## Gezeigter Textauszug

Das Timing stimmte. Vor rund zwei Wochen kurz nach halb zwei am Nachmittag hatte Rush Limbaugh in seinem New Yorker Studio den Präsidenten der Vereinigten Staaten am Telefon. George W. Bush rief aus Des Moines, Iowa, an, um im lockeren Gespräch mit Limbaugh eine missverständliche Äußerung des Vortages gerade zu rücken und etwas Werbung für seinen bevorstehenden Auftritt auf dem Nominierungsparteitag der Republikaner zu machen.

## Gestellte Aufgabe A
Fasse den Textauszug über Bushs Anruf bei Rush Limbaugh in genau zwei Sätzen zusammen.
## Gestellte Aufgabe B
Erkläre in höchstens zwei Sätzen, aus welchen Gründen Bush laut dem Textauszug bei Limbaugh anrief.

## Ausgelesene Einträge
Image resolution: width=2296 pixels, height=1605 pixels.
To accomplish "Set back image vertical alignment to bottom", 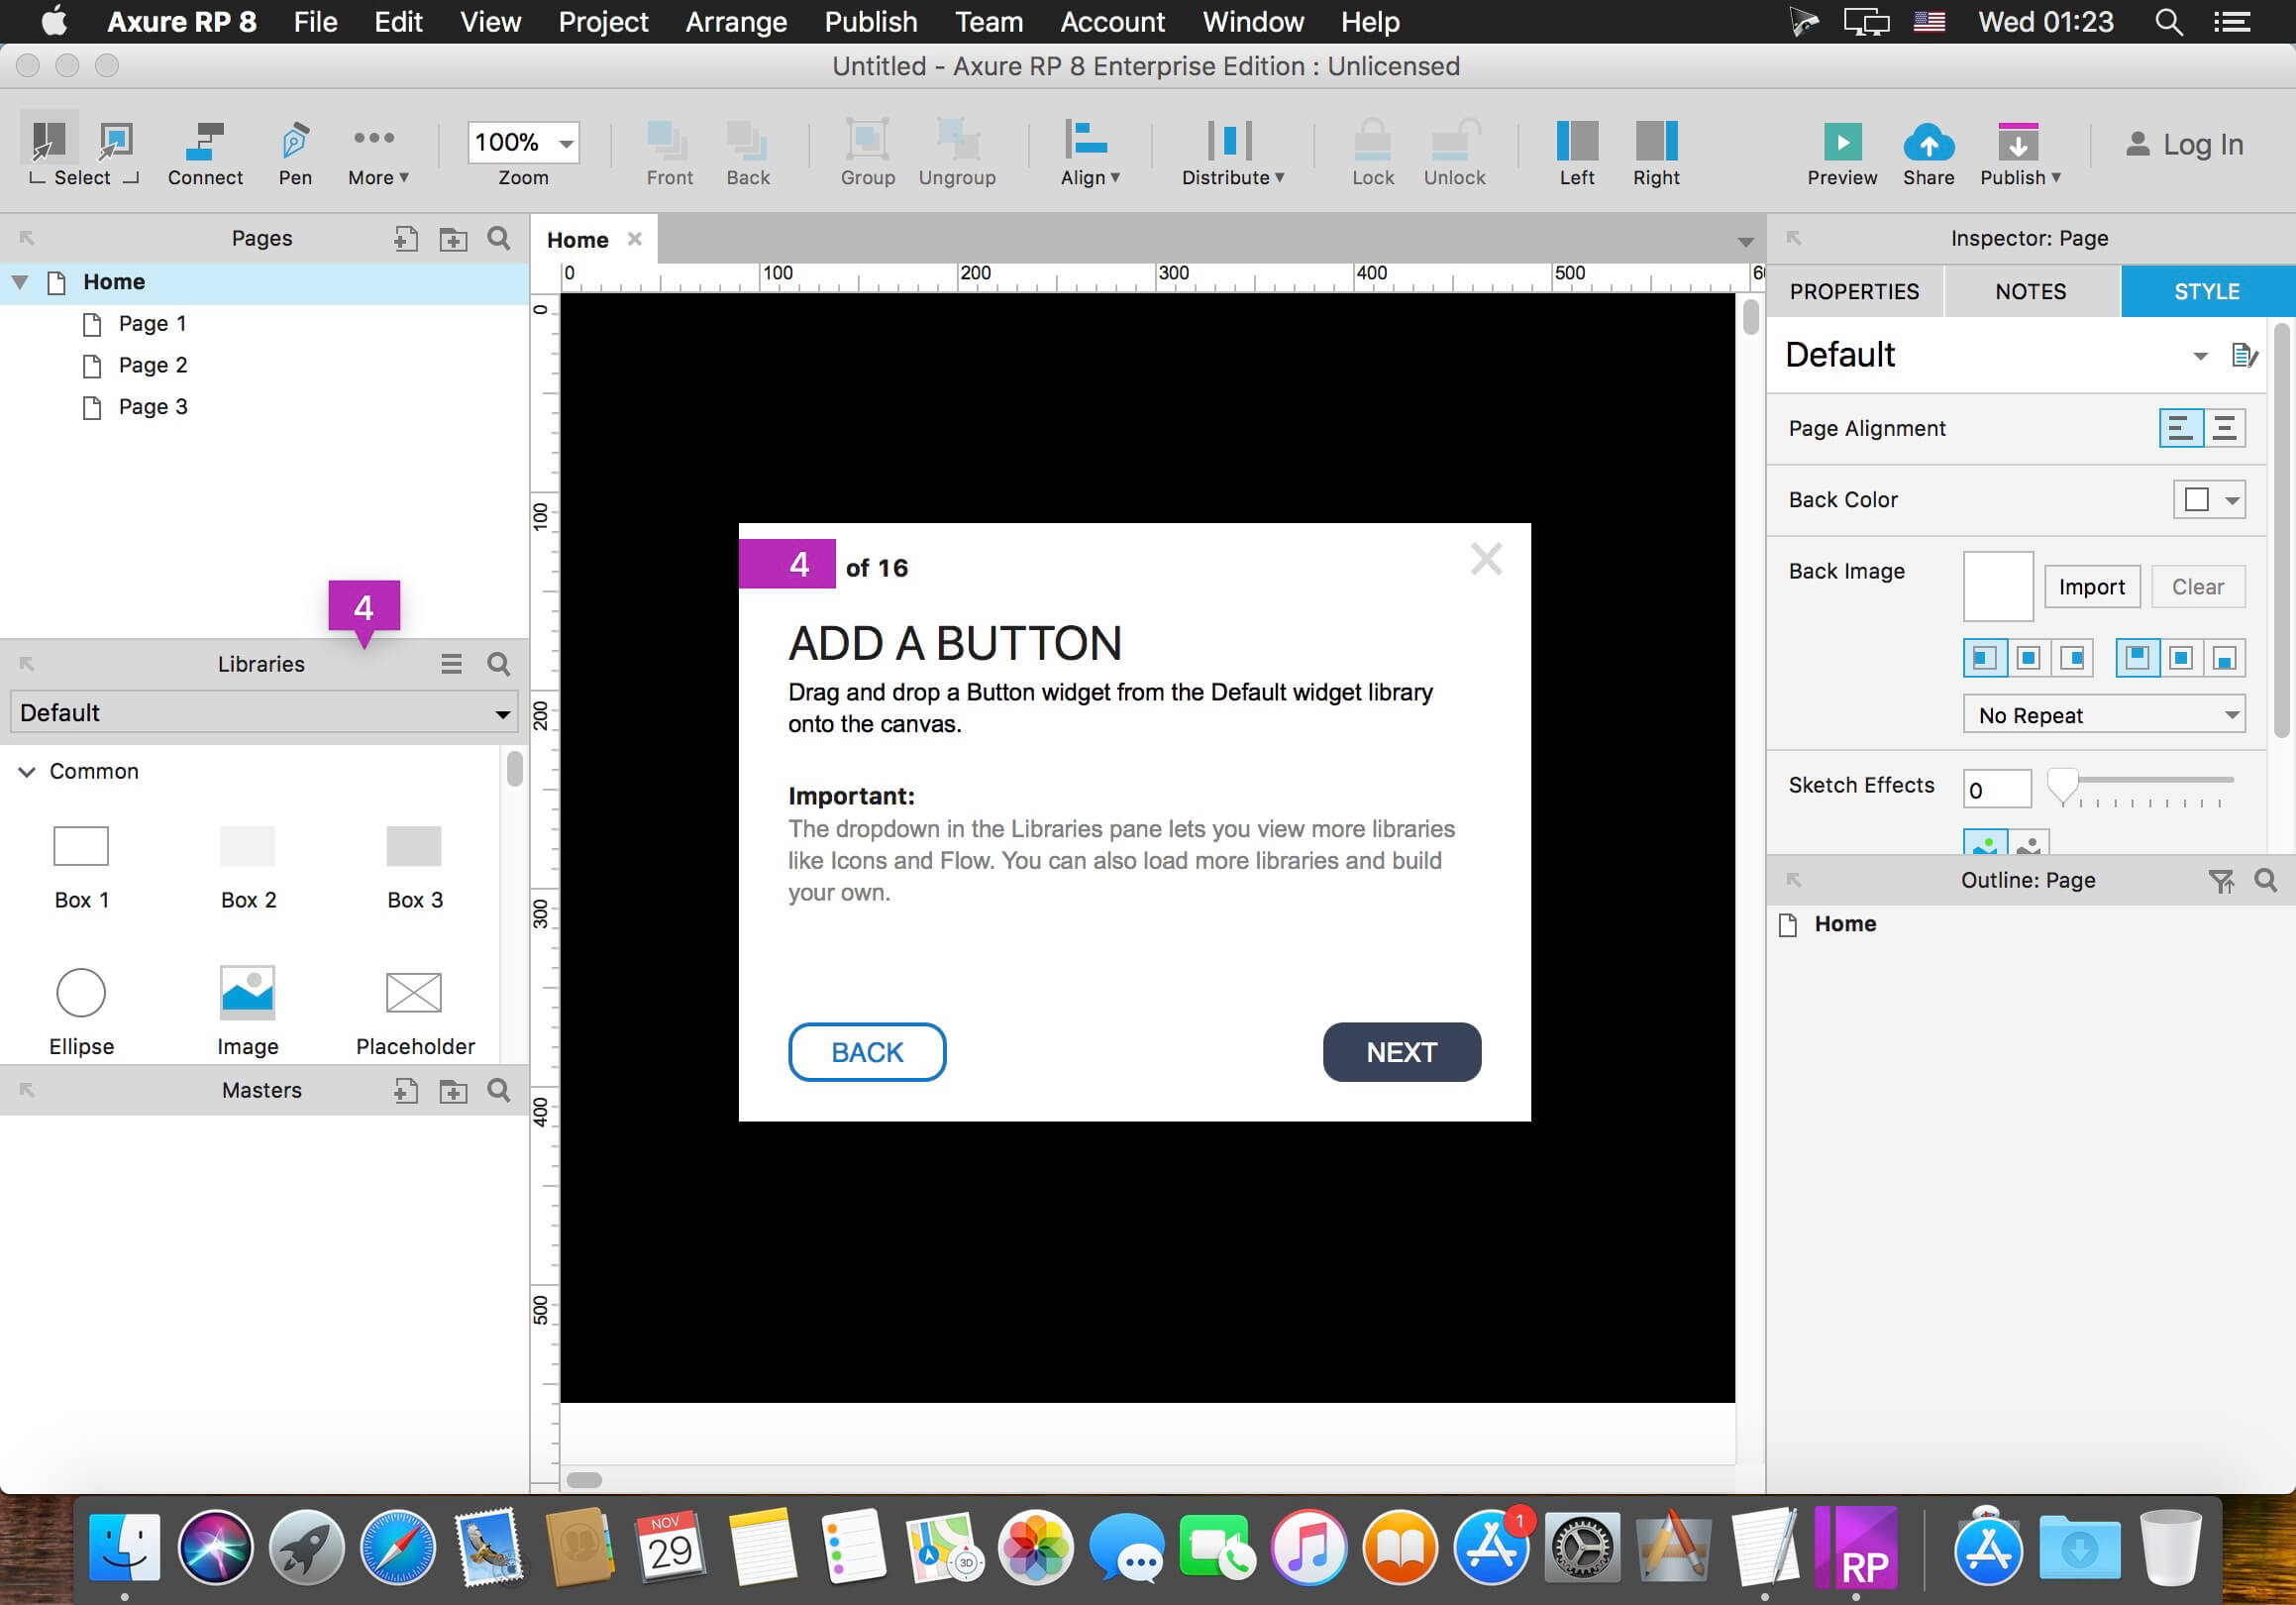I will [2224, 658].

---

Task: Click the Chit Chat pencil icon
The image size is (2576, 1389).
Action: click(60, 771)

## Antwort A
Vor rund zwei Wochen rief George W. Bush kurz nach halb zwei am Nachmittag aus Des Moines, Iowa, bei Rush Limbaugh in dessen New Yorker Studio an. Im lockeren Gespräch wollte er eine missverständliche Äußerung vom Vortag geraderücken und für seinen bevorstehenden Auftritt auf dem Nominierungsparteitag der Republikaner werben.

## Antwort B
Bush wollte eine missverständliche Äußerung vom Vortag geraderücken. Außerdem wollte er etwas Werbung für seinen bevorstehenden Auftritt auf dem Nominierungsparteitag der Republikaner machen.